*ABOUT THIS EXERCISE*: Scan the material below and count each line with the string "resolution". Reply with the count alone.

*DATA PROVIDED*:
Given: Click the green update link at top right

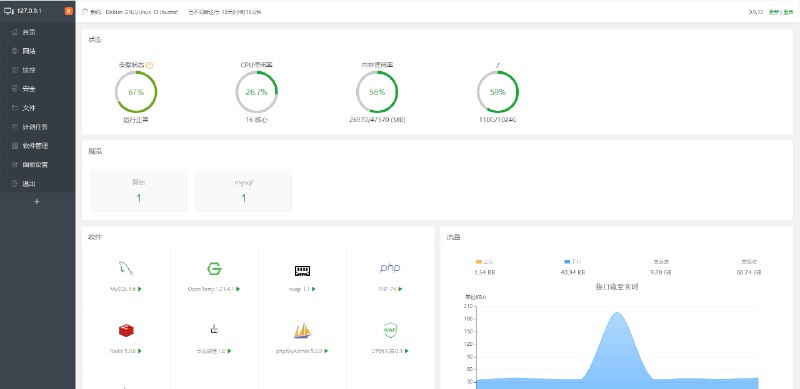Looking at the screenshot, I should (x=774, y=12).
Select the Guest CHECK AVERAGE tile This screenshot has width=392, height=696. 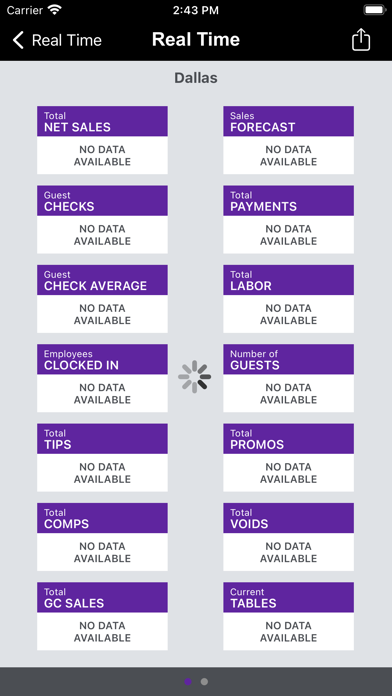(102, 299)
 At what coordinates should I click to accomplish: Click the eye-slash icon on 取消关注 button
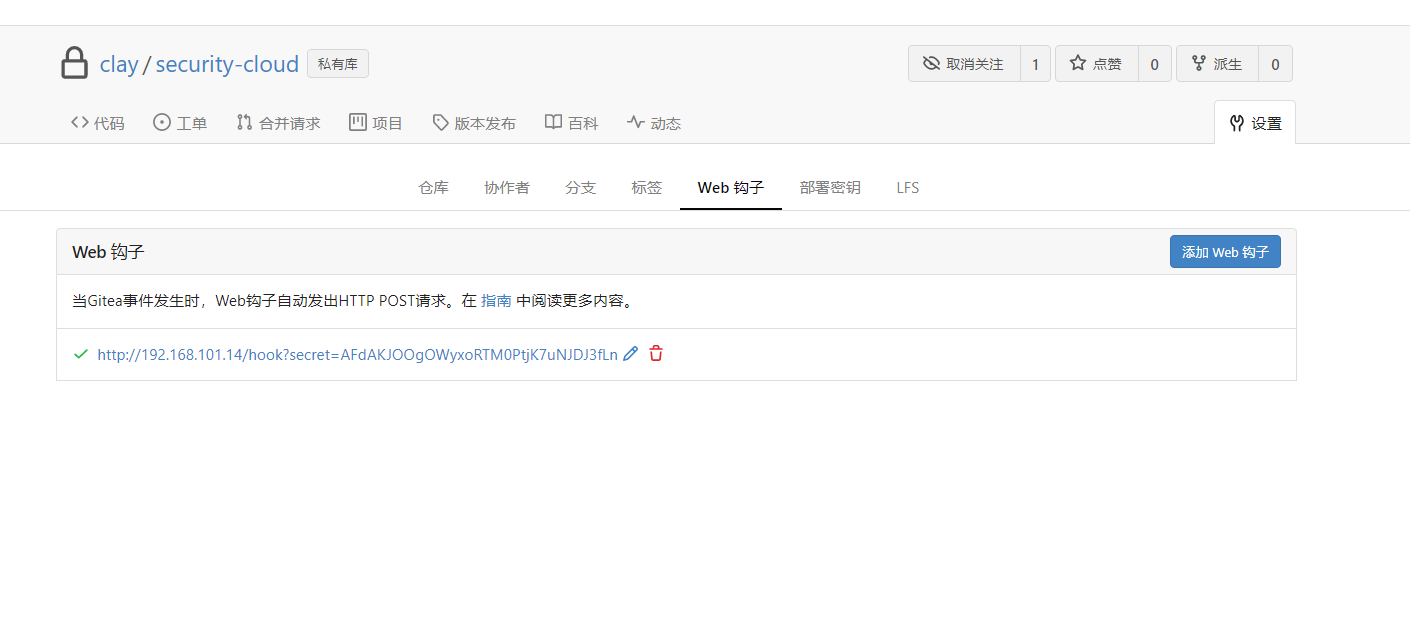929,63
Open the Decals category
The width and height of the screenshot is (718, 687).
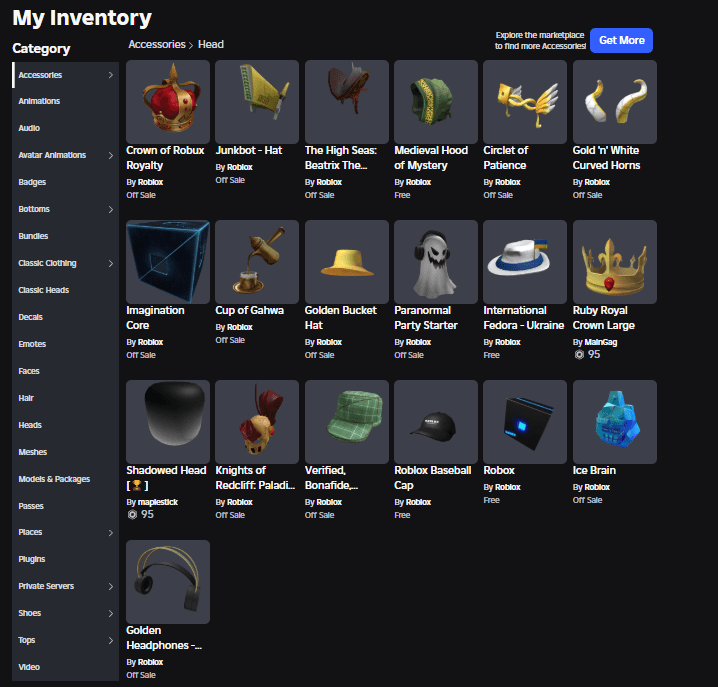[32, 317]
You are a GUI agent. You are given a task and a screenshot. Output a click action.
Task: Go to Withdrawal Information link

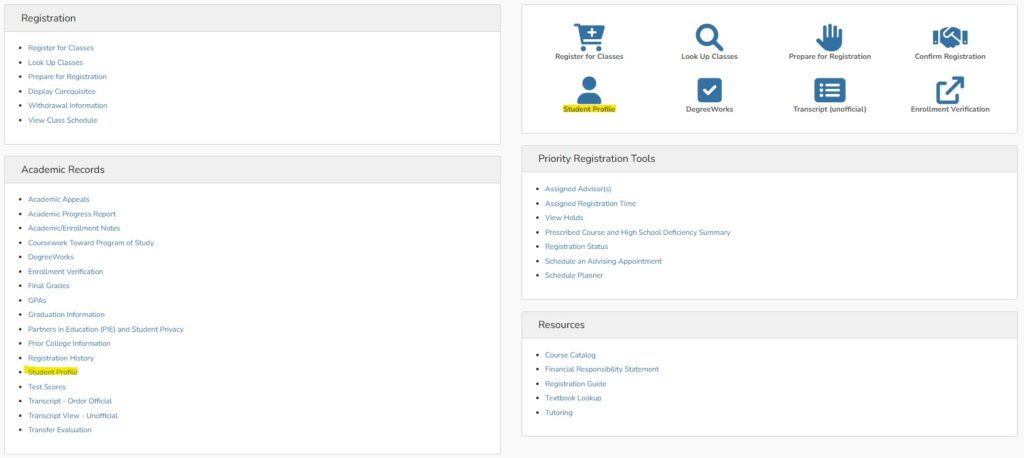coord(67,105)
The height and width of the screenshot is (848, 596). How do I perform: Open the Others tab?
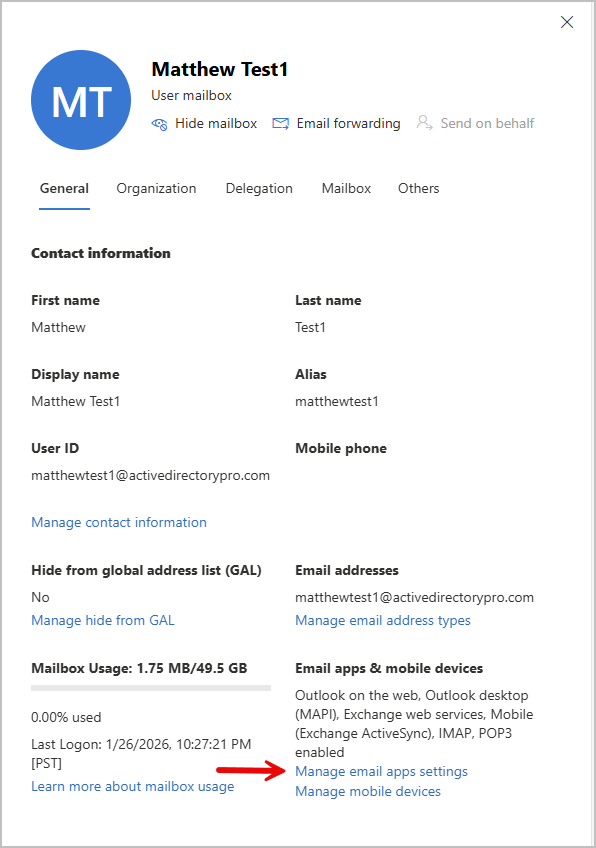click(418, 188)
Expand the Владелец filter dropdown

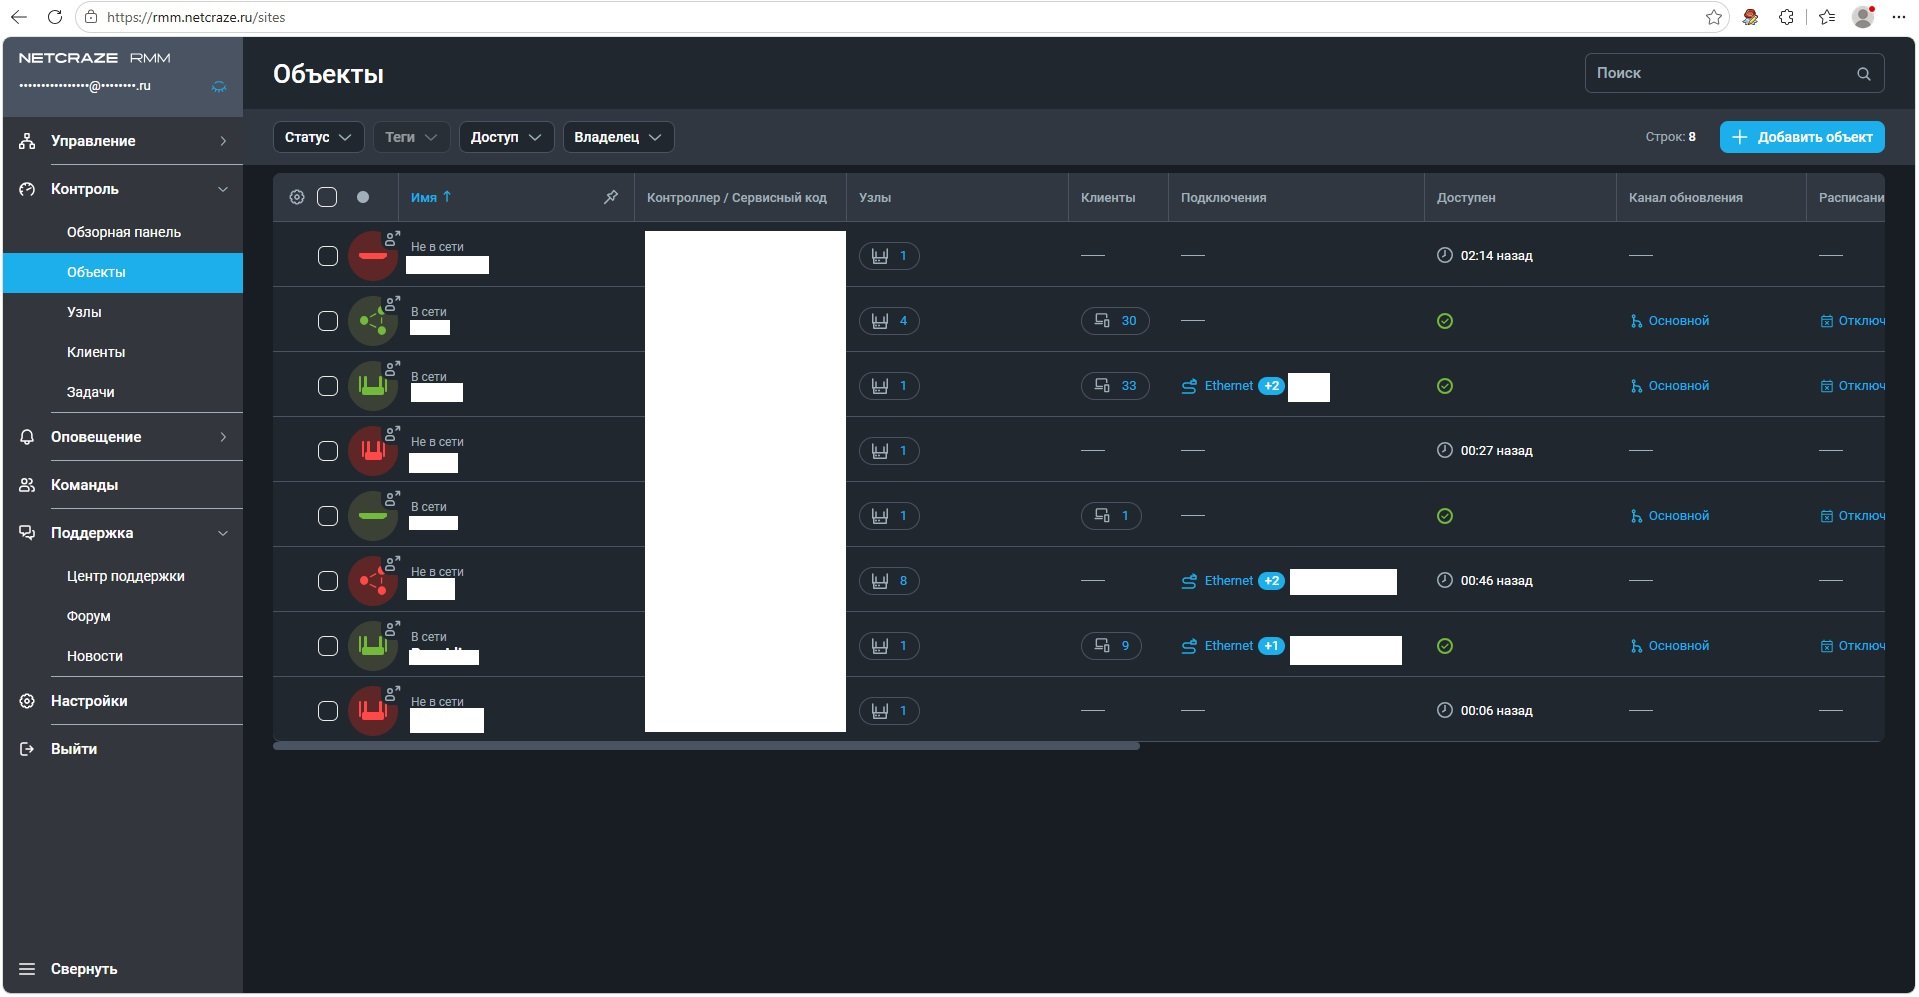tap(618, 137)
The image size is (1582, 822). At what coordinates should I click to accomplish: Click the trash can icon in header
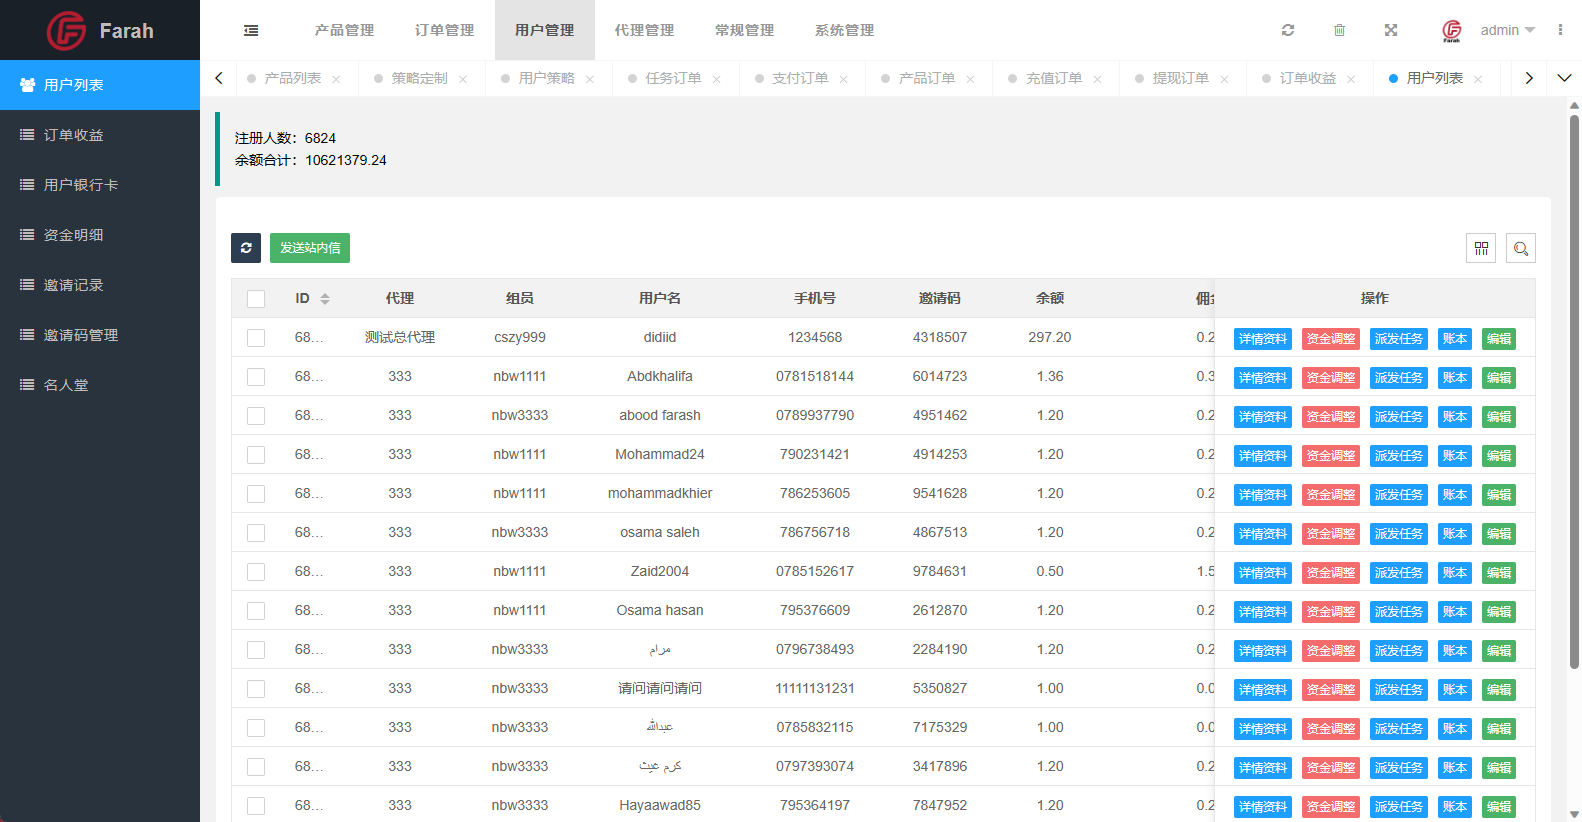click(x=1339, y=30)
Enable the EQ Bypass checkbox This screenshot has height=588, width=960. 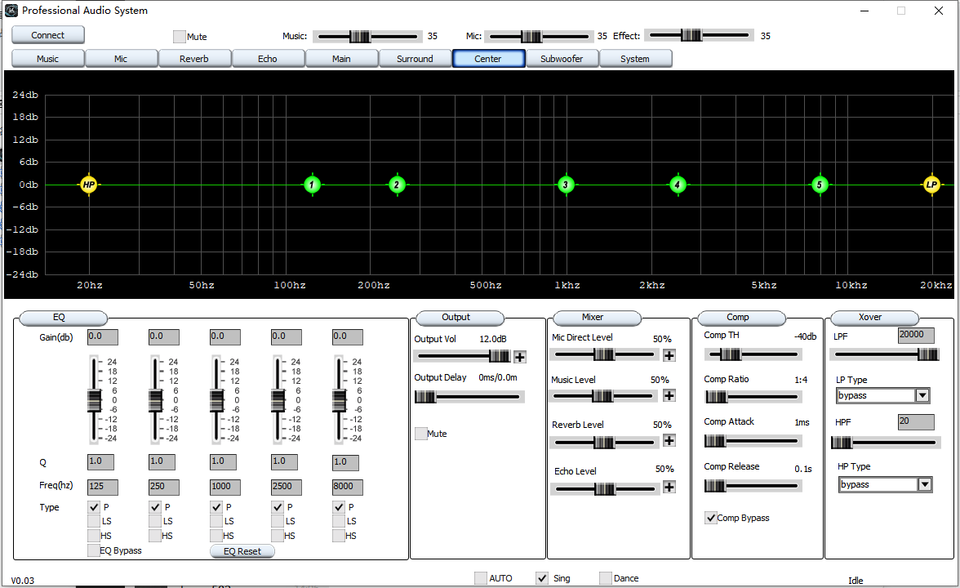pyautogui.click(x=94, y=550)
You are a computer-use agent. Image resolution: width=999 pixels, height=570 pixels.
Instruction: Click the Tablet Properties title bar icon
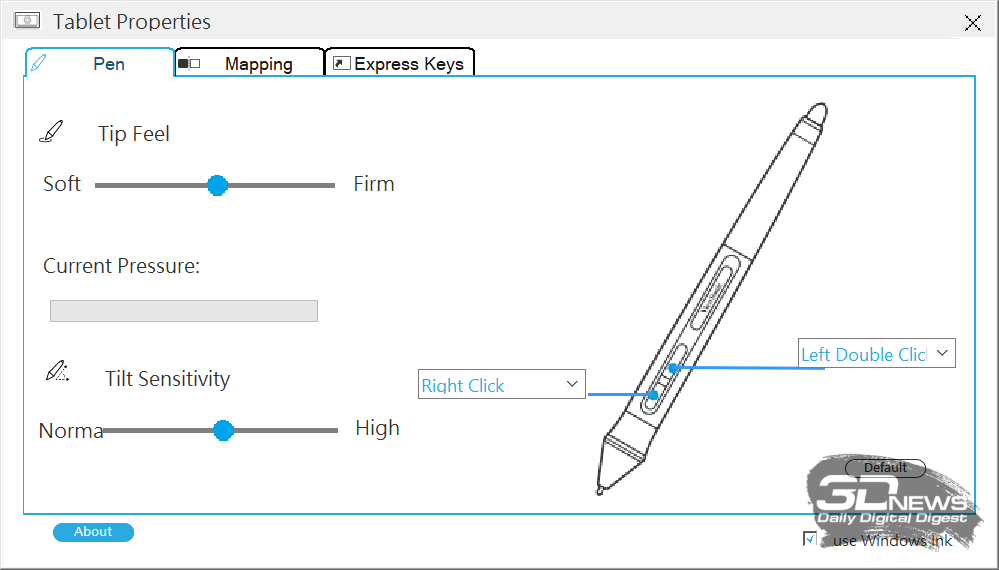pos(27,21)
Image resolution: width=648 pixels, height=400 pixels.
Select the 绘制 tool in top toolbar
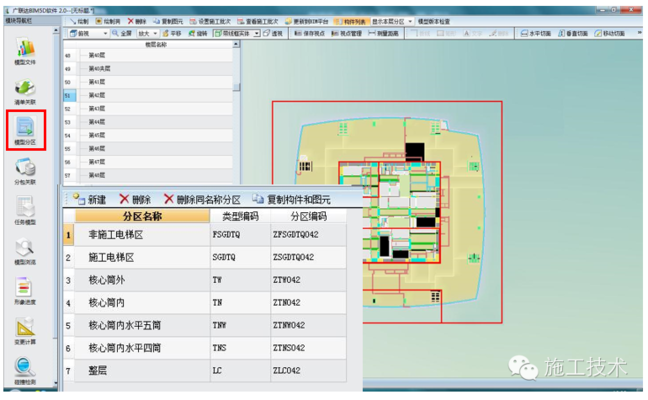pos(81,20)
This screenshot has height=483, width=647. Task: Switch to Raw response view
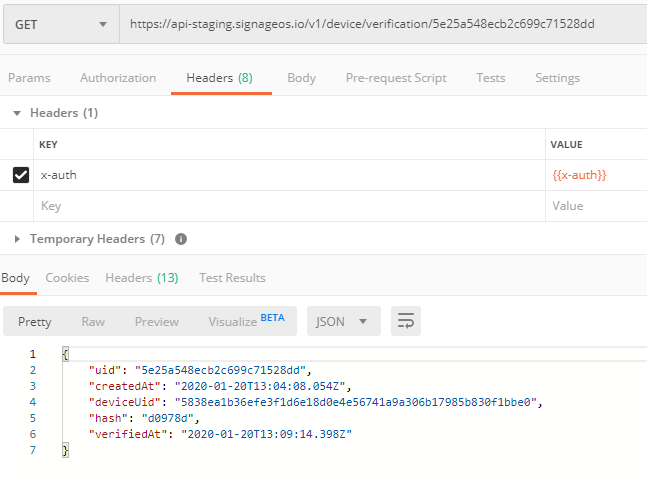pyautogui.click(x=93, y=321)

*SOLUTION*: 2